• _Goals_:
1. Answer these questions using the blog post on the Scott dogs:
(a) Whom is the supervisor's department searching for to assess the dogs?
(b) How many dogs does the post say remain in the department's custody and care?
(c) What may still happen to dogs deemed vicious or severely aggressive?
2. Pick up the blog post on the Scott dogs after its final sentence and keep writing it.

Thursday, December 31, 2009

Scott dogs in AC custody will be evaluated

Pit bull advocates such as myself have been lobbying the Dona Ana County Animal Control's leadership for a fair assessment of the Scott dogs the brothers did not claim before a final determination is made about their disposition. It looks like our voices were heard because the supervisor assured us that a search is on right now for a qualified behaviorist to come evaluate the dogs. Any deemed adoptable will be placed in homes; any deemed worthy and capable of rehabilitation may go to rescues capable of handling that challenge; and any deemed vicious or severely aggressive to either humans or other dogs may still be euthanized. Already, some rescues have stepped up to the plate and agreed to take the dogs in; some individuals have also stepped up to offer donations of resources toward the rescue and rehabilitation of these remaining dogs.

Overall, this is a step in the progressive direction for the AC department, and let's be honest, it's the least they can do for these 5 to 7 dogs that remain in their custody and care. If some of these can be saved, it may not make up for the 50 other dogs that either did not make it through the system or those that were recently returned to their former abusers, but it will be a better ending to this horrible story than if they are all systematically put down without a fair, independent assessment.

• _Supplied data_:
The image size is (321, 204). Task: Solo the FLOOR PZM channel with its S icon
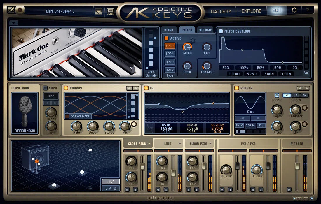[196, 189]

• _Outputs in order_:
1.
(a) A qualified behaviorist.
(b) Five to seven dogs.
(c) They may still be euthanized.

2.
First, there is one hurdle that needs to be crossed. The AC department has to go before the judge in this case to ask for the assessment to be allowed for the dogs. In many dogfighting cases, it is the judges that call for the complete extermination of all the surviving animals.

Let's hope for the best in this case. Let's hope the dogs get the fair chance they and all victims of abuse deserve at a second chance at life -- a good life free of neglect and abuse. Unfortunately, we all fear the fates of the dogs returned to the Scott brothers, and there isn't anything any of us can do to legally help those dogs.

I was reading the statement of arrest for this case from its beginning in 2007; it is available via this link: For a listing of all the counts of animal cruelty charged in this case, see this link:

Though I agree that in our country we are all innocent until proven guilty in a court of law by a jury of our peers, many an innocent man has been convicted and then later found innocent; many a man has been put to death by capital punishment for crimes they didn't commit; and alternately, many a guilty man has gotten off on a technicality or because they can afford a Dream Team of lawyers for a top-notch defense. The color of justice is--for the most part--green.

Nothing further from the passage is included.